In the present case, the defendants maintain that the plaintiff's defamation per se claim is not justiciable in a civil court because adjudication of the claim would require the court to impermissibly inquire into internal church governance.

However, we agree with the Supreme Court's determination that the instant dispute may be determined by application of neutral principles of law. The allegedly defamatory remarks at issue, i.e., that the plaintiff is a homosexual who viewed gay pornography on the church's computer, may be evaluated without reference to religious principles (see Sieger v. Union of Orthodox Rabbis of U.S. & Can., 1 A.D.3d 180, 182, 767 N.Y.S.2d 78 ; Berger v. Temple Beth–El of Great Neck, 303 A.D.2d 346, 348, 756 N.Y.S.2d 94 ). The defendants point out that the church manual provides that "[f]ornication," which includes "homosexual activity," and the use of "pornographic material" are reasons for which members may be subject to discipline. However, the plaintiff does not challenge his expulsion from the church, or request reinstatement as a church elder. Thus, under the circumstances of this case, resolution of the issues raised would not involve an impermissible inquiry into religious doctrine or practice (cf. Drake v. Moulton Mem. Baptist Church of Newburgh, 93 A.D.3d 685, 686, 940 N.Y.S.2d 281 ).

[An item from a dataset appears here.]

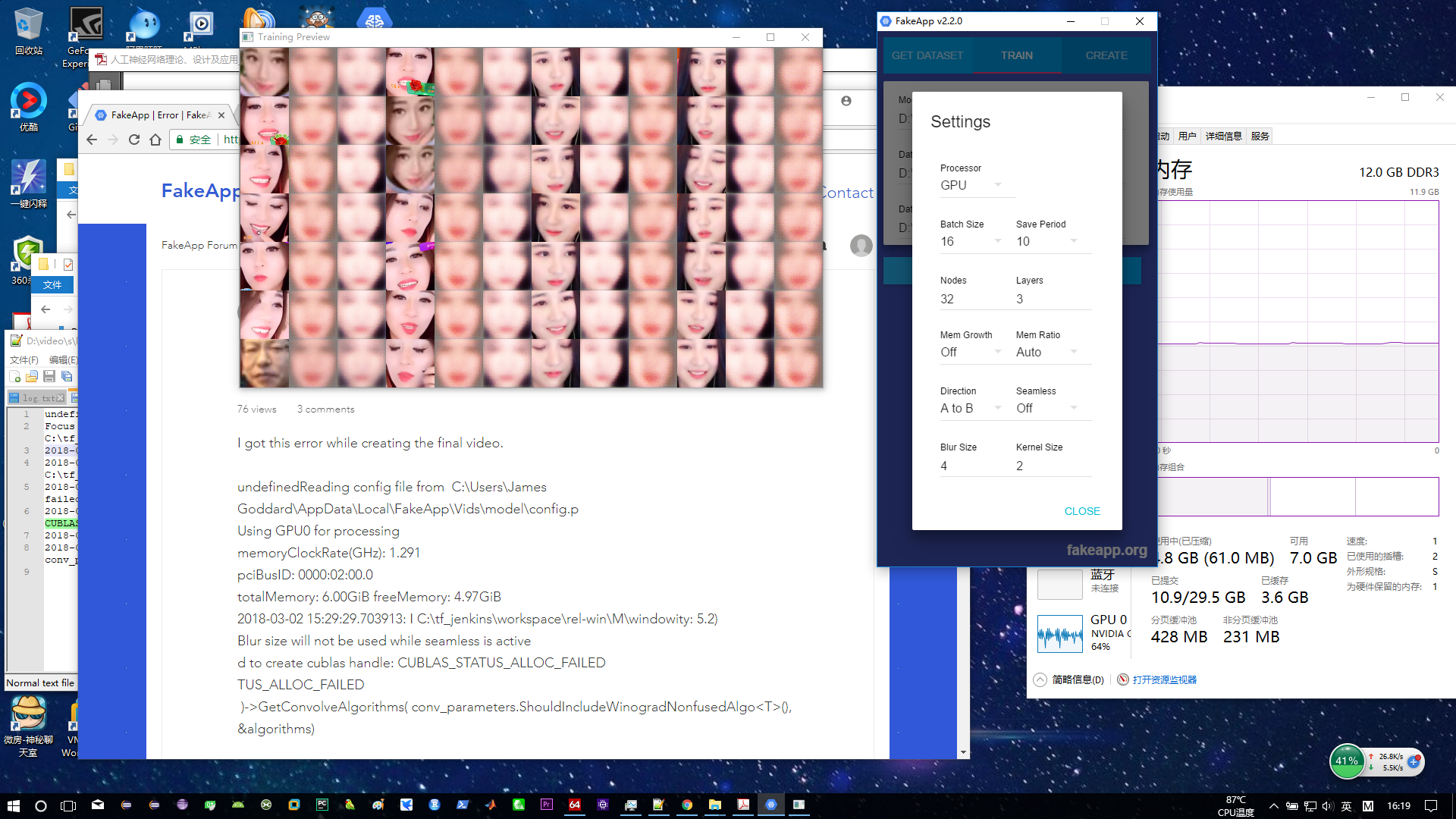1456x819 pixels.
Task: Expand the Save Period dropdown
Action: (1046, 241)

Accordingly, contrary to the defendants' contention, they were not entitled to dismissal of the defamation per se cause of action pursuant to CPLR 3211(a)(2) for lack of subject matter jurisdiction.

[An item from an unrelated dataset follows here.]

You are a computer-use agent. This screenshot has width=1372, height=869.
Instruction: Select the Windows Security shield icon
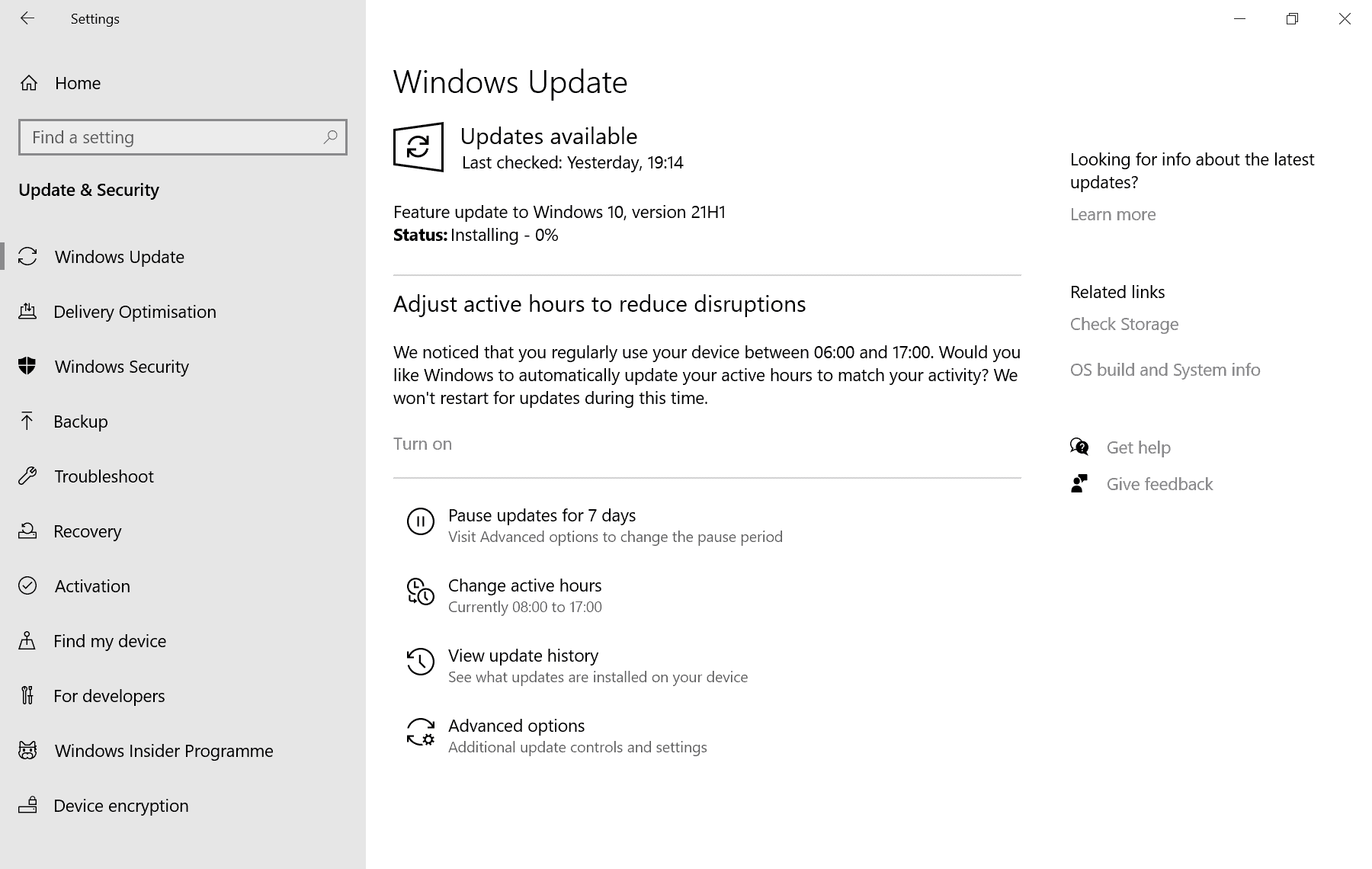(28, 367)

We also reject the defendants' contention that they were entitled to dismissal of the defamation per se cause of action under CPLR 3211(a)(7) based on the common-interest qualified privilege. In assessing the adequacy of a complaint under CPLR 3211(a)(7), the court must afford the pleading a liberal construction, accept the facts alleged in the complaint to be true, and accord the plaintiff the benefit of every possible favorable inference (see J.P. Morgan Sec. Inc. v. Vigilant Ins. Co., 21 N.Y.3d 324, 334, 970 N.Y.S.2d 733, 992 N.E.2d 1076 ; Leon v. Martinez, 84 N.Y.2d 83, 87, 614 N.Y.S.2d 972, 638 N.E.2d 511 ; Murphy v. Department of Educ. of the City of N.Y., 155 A.D.3d 637, 638, 64 N.Y.S.3d 237 ). If the court considers evidentiary material, and the motion is not converted into one for summary judgment, the criterion then becomes "whether the proponent of the pleading has a cause of action, not whether he [or she] has stated one, and, unless it has been shown that a material fact as claimed by the pleader to be one is not a fact at all and unless it can be said that no significant dispute exists regarding it, again dismissal should not eventuate" ( Guggenheimer v. Ginzburg, 43 N.Y.2d 268, 275, 401 N.Y.S.2d 182, 372 N.E.2d 17 ; see Sokol v. Leader, 74 A.D.3d 1180, 1181–1182, 904 N.Y.S.2d 153 ).

Generally, a cause of action predicated on allegedly defamatory statements is subject to dismissal, inter alia, where the statements are protected by a qualified privilege (see Gottlieb v. Wynne, 159 A.D.3d 799, 800, 74 N.Y.S.3d 46 ). The qualified privilege defense extends to a communication made by one person to another upon a subject in which both have an interest (see Stillman v. Ford, 22 N.Y.2d 48, 53, 290 N.Y.S.2d 893, 238 N.E.2d 304 ; Ferrara v. Bank, 153 A.D.3d 671, 673, 61 N.Y.S.3d 73 ; Kamchi v. Weissman, 125 A.D.3d 142, 158, 1 N.Y.S.3d 169 ). "This qualified privilege has been applied to communications carried out ‘in furtherance of a common interest of a religious organization’ " ( Kamchi v. Weissman, 125 A.D.3d at 158, 1 N.Y.S.3d 169, quoting Berger v. Temple Beth–El of Great Neck, 41 A.D.3d 626, 627, 839 N.Y.S.2d 504 ). However, "the common-interest privilege can be overcome by a showing of malice" ( Colantonio v. Mercy Med. Ctr., 115 A.D.3d 902, 903, 982 N.Y.S.2d 563 ; see Liberman v. Gelstein, 80 N.Y.2d 429, 437, 590 N.Y.S.2d 857, 605 N.E.2d 344 ). "To establish the malice necessary to defeat the privilege, the plaintiff may show either common-law malice, i.e., spite or ill will, or may show actual malice, i.e., knowledge of falsehood of the statement or reckless disregard for the truth" ( Diorio v. Ossining Union Free School Dist., 96 A.D.3d 710, 712, 946 N.Y.S.2d 195 [internal quotation marks omitted]; see Kamchi v. Weissman, 125 A.D.3d at 158, 1 N.Y.S.3d 169 ).